Пашков мучился. Не хотел, а соврал и запутался. Что же сейчас делать? Вот тебе и правда! Даже с малой трудно. Но если Моргунов, честнейший человек, с бывшим разведчиком отстаивают право молчать до поры, почему у него таком права нет?
— Михаил Васильевич! Дорогой! Я не зря к вам пришел. У вас доказательство, что клад не в Германии. Спасибо вам огромное. Мои факты, к сожалению, слабее! Вот вы десять лет молчали, прежде чем я о своей картине правду узнал, что копейка ей цена. Не хочу больше дураком выглядеть. Дайте мне хотя бы десять дней, чтобы разобраться с монетой. Сама по себе это ничтожная часть клада. Меня с ней на смех поднять могут. Необходимо уточнить кое-что предварительно, чтобы мне поверили.
— Тут, Саша, делом государственным попахивает.
— Тем более, Михаил Васильевич. Я к вам обязательно еще приду, расскажу, что узнаю, посоветуюсь, возможно.
— Ну, уж раз втянул меня в такое дело, заходи, рад буду.
«Кажется, я слишком много обещаю за последнее время», — самокритично подумал Александр Дмитриевич, покидая Моргунова, и тут же вспомнил, что еще пообещал и Дарье поехать показать дом Захара.

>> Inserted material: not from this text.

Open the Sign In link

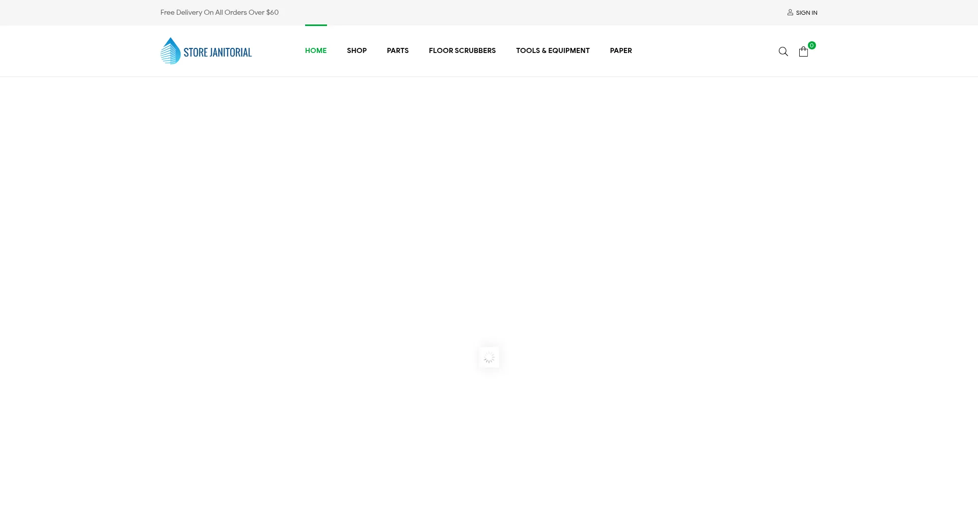tap(806, 13)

Но вспомнил без досады. «Поеду, проветрюсь, авось придет в голову что-нибудь полезное».
До владений «почтенного Захара» проще всего было добираться электричкой, хотя сам дом давно уже числился в городской черте. Встретились они с Дарьей на центральном вокзале, и она сразу же раздражила Александра Дмитриевича слишком откровенной, по его мнению, мини-юбкой в обтяжку. И хотя он не высказал осуждения вслух, Дарья его поняла и засмеялась.
— Кажется, вам мои туалеты не по вкусу?
— С чего вы взяли?
— Спасибо. Значит, мне показалось.
Дарья удобно расположилась в полупустом вагоне напротив Пашкова и перекинула ногу на ногу.
— Вы, мужики, чудовищные лицемеры. Почему я должна прятать красивые ноги? Ведь красивые? Разве я не права?